Si, au nom du plus grand nombre des sénateurs du groupe RDSE, je ne puis qu’émettre une appréciation réservée sur un projet de loi qui ne règle pas les problèmes que je viens d’évoquer, je me félicite que, d’une manière toute consensuelle, les sept sénateurs et sept députés composant la commission mixte paritaire qui s’est réunie le 7 octobre dernier soient revenus à l’unanimité, malgré l’avis du Gouvernement, sur des positions plus proches de celles du Sénat. Cela prouve une fois de plus, s’il en était besoin, la qualité des réflexions et décisions de notre Haute Assemblée, surtout lorsqu’il s’agit de l’importante question de la liberté individuelle, à laquelle elle est toujours très attachée.
La commission mixte paritaire a en effet repris à son compte le principe de l’encellulement individuel qui, je le rappelle, existe dans la loi française depuis 1875, c’est-à-dire depuis l’instauration officielle de la IIIe République. Elle a également conservé l’idée d’une surveillance électronique des détenus condamnés à des peines égales ou inférieures à deux ans d’emprisonnement, dont l’initiative revint naguère à Guy-Pierre Cabanel, alors président du RDSE, avec la complicité de M. le président de la commission des lois, lequel, voilà tout juste dix ans, avait cosigné avec lui un remarquable rapport au sous-titre explicite : « Prisons, une humiliation pour la République ».
Je ne reviendrai pas, en effet, sur la question de la surpopulation carcérale, grandissante, inacceptable, indigne d’une démocratie moderne, surtout lorsque se retrouvent à trois, quatre ou cinq par cellule, dans une promiscuité insoutenable, des personnes en détention provisoire et d’autres purgeant de courtes peines, avec toutes les conséquences que cela implique.
J’ai parfaitement conscience que l’on ne construira pas, dans les prochains mois, ni même dans les prochaines années, les cellules individuelles désormais conformes à la loi. Mais la loi, c’est indispensable, doit être l’aiguillon d’une nouvelle politique interdisant désormais au Gouvernement de se réfugier derrière des arguties juridiques pour ne pas prendre ses responsabilités en la matière et ne pas ouvrir enfin le vaste chantier des prisons.
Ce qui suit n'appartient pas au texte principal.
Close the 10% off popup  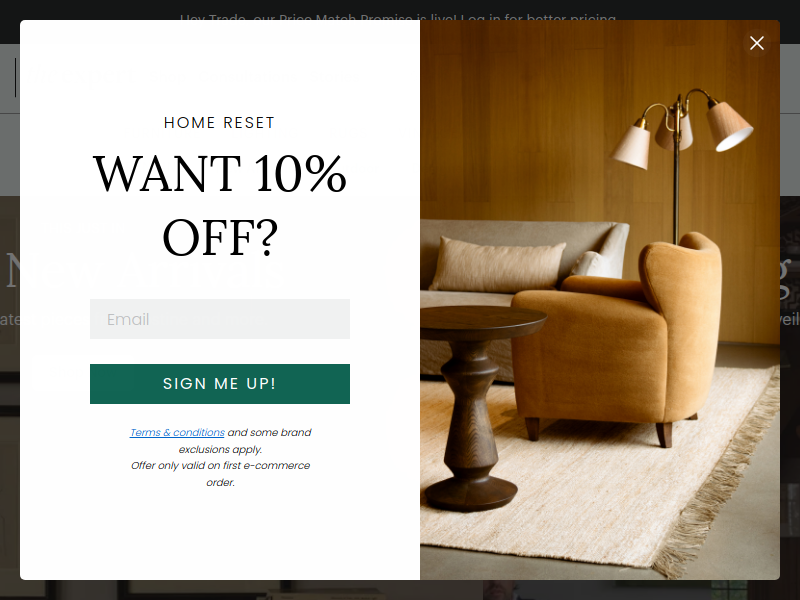(757, 43)
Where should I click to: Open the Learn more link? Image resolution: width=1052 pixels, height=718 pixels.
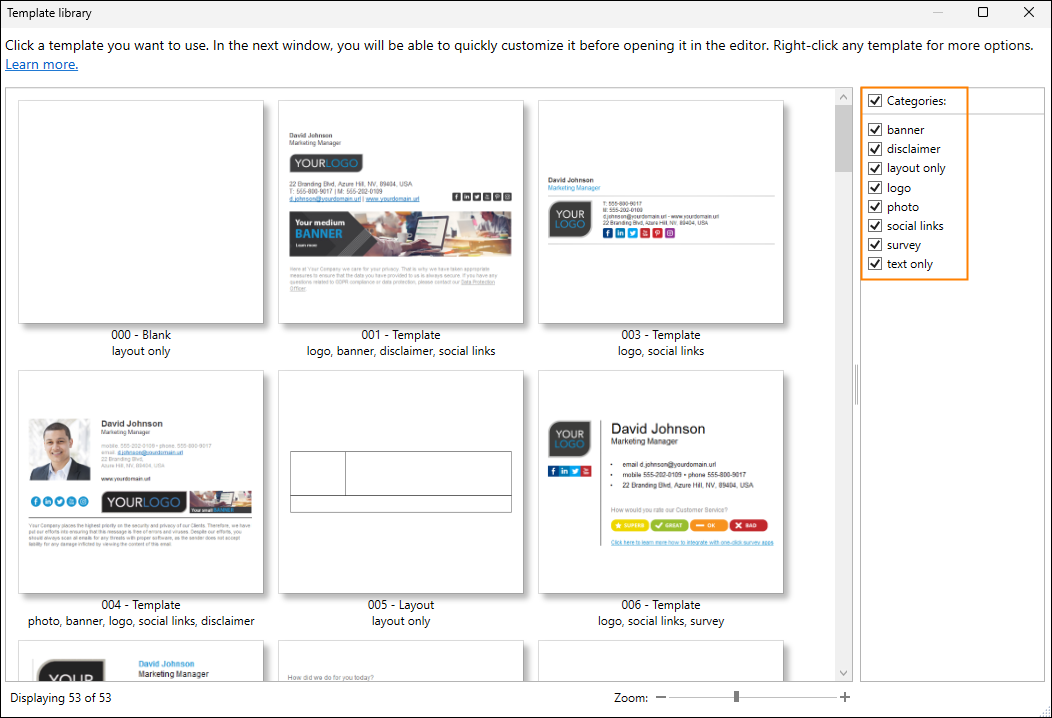point(41,65)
N’est-ce pas l’esprit même des déclarations de notre estimé collègue rapporteur, M. Jean-René Lecerf, lorsqu’il affirme : « Pour la première fois dans notre histoire, les conditions sont réunies pour que nous parvenions à l’encellulement individuel » ? Il doit s’agir non d’un vœu, mais d’un but. La représentation nationale y sera attentive.
Parallèlement, la CMP s’est montrée favorable au bracelet électronique et à ses conditions d’utilisation – heures de présence au domicile, interdiction de fréquenter tels lieux ou telles personnes… –, et a confié cette décision au procureur de la République ou, à défaut, au juge de l’application des peines.
En évitant opportunément la surpopulation carcérale et la rupture des liens sociaux, professionnels et familiaux, cette mesure constitue un réel outil de réinsertion. Comme j’ai déjà eu l’occasion de le souligner, là où elle a été expérimentée, cette solution de substitution fiable a fait ses preuves et inversé de façon constructive le « tout-prison », si éminemment abusif.
En première lecture, le Sénat avait adopté d’autres mesures, dont la faculté donnée au juge de l’application des peines de prononcer des mesures alternatives à l’emprisonnement. Ces dispositions tendaient toutes à humaniser davantage le milieu carcéral – dans le respect de sa triple mission que vous avez rappelée tout à l’heure, madame la ministre d’État – et à faire bénéficier les détenus de mesures effectives de réinsertion.
Toutes n’ont pas été retenues ; c’est pourquoi le groupe RDSE, dans sa quasi-totalité, tout en relevant les améliorations sensibles qui ont été apportées, s’abstiendra sur ce texte.